↓↓↓

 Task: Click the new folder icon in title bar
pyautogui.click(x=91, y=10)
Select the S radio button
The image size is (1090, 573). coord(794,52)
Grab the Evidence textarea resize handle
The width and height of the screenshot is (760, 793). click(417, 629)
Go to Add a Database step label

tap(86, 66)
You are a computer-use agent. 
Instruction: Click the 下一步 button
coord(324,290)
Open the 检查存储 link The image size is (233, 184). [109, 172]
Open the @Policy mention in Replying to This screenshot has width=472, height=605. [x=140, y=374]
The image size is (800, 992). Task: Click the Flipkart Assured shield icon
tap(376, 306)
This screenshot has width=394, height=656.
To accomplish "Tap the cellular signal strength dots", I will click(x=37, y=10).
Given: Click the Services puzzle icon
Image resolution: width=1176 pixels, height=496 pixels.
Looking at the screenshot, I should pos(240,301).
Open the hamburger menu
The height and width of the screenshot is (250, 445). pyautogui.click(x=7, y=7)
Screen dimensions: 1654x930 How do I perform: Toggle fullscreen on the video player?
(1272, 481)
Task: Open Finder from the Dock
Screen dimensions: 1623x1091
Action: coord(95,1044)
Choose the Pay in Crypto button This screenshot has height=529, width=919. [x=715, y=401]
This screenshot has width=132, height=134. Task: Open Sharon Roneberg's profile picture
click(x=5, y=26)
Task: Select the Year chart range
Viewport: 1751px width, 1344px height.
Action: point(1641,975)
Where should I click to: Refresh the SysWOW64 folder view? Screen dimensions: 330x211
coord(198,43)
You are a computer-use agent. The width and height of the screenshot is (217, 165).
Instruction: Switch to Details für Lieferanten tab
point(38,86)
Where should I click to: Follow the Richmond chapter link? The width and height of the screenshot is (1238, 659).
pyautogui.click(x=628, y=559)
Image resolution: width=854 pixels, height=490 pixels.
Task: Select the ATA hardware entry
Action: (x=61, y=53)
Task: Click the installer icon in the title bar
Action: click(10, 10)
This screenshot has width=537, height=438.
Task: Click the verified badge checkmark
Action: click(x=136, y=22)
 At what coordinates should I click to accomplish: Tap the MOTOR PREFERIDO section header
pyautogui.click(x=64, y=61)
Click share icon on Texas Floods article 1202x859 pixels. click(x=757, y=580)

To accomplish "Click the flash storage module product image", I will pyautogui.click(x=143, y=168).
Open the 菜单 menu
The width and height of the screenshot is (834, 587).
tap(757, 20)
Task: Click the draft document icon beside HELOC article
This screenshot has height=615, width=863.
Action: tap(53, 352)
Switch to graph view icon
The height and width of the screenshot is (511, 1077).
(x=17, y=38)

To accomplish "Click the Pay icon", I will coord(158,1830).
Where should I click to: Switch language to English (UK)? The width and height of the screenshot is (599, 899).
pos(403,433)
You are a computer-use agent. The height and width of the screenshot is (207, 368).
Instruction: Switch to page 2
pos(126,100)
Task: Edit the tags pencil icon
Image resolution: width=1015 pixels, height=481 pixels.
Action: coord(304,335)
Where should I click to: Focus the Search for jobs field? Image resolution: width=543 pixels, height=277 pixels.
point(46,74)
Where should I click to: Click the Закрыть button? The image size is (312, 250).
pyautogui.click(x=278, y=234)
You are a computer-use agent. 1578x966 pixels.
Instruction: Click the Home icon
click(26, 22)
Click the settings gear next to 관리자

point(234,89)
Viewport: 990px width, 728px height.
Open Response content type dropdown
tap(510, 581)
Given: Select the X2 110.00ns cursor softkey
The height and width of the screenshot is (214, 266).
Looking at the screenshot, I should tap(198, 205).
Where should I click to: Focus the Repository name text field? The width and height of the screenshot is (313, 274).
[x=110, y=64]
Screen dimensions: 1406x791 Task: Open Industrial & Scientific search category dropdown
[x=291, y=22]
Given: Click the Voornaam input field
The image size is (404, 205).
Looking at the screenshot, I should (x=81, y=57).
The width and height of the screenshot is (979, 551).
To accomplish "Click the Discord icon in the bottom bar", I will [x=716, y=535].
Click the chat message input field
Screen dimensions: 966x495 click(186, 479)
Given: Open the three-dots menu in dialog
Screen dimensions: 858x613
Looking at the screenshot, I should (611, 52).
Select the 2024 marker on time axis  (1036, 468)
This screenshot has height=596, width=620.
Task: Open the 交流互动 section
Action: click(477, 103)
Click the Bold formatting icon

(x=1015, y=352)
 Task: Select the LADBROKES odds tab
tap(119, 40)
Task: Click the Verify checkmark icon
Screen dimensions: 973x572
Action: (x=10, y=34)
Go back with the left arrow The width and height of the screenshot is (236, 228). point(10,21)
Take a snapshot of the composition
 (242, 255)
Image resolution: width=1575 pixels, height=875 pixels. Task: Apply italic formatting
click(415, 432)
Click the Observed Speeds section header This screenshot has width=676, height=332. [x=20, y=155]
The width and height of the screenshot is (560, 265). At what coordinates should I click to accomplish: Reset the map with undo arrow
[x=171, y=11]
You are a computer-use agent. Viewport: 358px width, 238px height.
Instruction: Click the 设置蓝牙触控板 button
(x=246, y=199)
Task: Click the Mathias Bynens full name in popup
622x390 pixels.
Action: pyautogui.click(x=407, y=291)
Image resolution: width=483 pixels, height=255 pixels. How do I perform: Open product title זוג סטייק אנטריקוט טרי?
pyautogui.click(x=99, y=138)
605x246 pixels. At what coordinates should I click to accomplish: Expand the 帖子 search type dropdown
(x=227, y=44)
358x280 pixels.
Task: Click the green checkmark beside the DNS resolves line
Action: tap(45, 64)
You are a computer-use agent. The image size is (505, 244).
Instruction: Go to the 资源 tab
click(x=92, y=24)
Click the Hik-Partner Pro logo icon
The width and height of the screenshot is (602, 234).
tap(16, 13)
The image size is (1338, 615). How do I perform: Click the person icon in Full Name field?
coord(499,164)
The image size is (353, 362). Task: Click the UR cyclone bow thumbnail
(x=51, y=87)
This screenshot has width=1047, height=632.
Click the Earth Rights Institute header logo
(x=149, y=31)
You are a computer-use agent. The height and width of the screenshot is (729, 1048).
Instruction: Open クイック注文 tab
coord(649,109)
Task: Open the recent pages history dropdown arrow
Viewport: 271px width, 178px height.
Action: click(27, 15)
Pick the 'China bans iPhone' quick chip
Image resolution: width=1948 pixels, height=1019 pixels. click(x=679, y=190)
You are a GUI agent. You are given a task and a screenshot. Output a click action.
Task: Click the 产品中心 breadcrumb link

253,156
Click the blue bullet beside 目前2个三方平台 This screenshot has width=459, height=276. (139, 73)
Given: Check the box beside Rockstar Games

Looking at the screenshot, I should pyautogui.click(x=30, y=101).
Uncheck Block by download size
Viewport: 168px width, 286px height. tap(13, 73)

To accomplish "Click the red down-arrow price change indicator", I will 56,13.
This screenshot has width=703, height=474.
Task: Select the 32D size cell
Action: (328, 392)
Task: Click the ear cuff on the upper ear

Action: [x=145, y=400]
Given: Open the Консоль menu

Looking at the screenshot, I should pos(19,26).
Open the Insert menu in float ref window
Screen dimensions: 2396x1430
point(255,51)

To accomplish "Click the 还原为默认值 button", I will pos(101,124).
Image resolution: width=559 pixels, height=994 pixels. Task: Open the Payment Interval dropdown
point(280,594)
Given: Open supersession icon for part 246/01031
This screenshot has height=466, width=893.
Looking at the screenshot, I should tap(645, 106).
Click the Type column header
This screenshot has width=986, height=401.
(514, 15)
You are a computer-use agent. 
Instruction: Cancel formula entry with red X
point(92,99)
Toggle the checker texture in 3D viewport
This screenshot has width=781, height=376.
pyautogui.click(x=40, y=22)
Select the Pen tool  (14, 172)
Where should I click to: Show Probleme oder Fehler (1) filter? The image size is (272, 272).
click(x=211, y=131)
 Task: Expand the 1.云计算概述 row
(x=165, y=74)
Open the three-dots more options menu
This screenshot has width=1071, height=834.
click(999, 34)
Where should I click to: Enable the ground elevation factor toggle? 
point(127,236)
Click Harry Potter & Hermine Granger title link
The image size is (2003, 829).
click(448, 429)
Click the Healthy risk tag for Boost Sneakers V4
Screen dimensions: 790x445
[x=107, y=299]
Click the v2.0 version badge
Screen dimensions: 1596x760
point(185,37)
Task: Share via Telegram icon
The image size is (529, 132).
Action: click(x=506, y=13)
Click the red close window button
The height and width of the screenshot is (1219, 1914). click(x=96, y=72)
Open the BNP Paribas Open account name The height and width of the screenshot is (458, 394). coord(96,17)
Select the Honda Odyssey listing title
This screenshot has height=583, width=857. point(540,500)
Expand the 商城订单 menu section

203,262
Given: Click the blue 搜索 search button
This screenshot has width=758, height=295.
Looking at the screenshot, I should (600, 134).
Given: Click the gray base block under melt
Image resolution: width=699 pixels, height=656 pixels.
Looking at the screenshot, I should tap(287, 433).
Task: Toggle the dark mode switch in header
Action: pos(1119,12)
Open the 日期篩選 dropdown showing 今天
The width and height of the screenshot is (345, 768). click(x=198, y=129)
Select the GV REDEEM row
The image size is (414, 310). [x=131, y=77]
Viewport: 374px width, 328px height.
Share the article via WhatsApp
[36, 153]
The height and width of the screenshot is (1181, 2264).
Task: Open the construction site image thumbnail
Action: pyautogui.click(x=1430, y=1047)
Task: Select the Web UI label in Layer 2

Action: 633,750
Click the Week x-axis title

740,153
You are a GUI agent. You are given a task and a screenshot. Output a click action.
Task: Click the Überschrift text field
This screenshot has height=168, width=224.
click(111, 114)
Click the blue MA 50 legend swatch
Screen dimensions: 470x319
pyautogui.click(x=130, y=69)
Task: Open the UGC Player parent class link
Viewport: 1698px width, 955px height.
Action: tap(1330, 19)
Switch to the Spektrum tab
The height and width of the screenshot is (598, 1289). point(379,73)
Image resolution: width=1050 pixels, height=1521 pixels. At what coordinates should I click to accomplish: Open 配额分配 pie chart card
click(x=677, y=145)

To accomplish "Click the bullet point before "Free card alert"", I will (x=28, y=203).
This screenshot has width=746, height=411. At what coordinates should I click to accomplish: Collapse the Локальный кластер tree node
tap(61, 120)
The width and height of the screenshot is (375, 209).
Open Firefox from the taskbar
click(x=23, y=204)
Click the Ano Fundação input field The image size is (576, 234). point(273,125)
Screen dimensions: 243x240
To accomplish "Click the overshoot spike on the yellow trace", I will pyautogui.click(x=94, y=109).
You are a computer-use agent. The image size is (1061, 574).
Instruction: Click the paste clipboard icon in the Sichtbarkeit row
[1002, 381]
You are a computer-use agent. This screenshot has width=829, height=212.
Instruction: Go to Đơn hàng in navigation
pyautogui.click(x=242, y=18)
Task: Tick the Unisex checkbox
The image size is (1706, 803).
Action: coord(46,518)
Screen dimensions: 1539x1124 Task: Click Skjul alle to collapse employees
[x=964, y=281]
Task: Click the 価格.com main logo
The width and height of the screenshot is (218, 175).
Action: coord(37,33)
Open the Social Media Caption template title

↑↑↑

• _To be done_:
Please format the stretch of the records from the line that contains "You are a computer-use agent. Viewport: 358px" through the line that contains "pyautogui.click(x=99, y=138)" as a Markdown table with the columns No. and Line, numbering each row and leaving out blank lines.

• _Expected output_:
| No. | Line |
|---|---|
| 1 | You are a computer-use agent. Viewport: 358px width, 238px height. |
| 2 | Instruction: Click the 设置蓝牙触控板 button |
| 3 | (x=246, y=199) |
| 4 | Task: Click the Mathias Bynens full name in popup |
| 5 | 622x390 pixels. |
| 6 | Action: pyautogui.click(x=407, y=291) |
| 7 | Image resolution: width=483 pixels, height=255 pixels. How do I perform: Open product title זוג סטייק אנטריקוט טרי? |
| 8 | pyautogui.click(x=99, y=138) |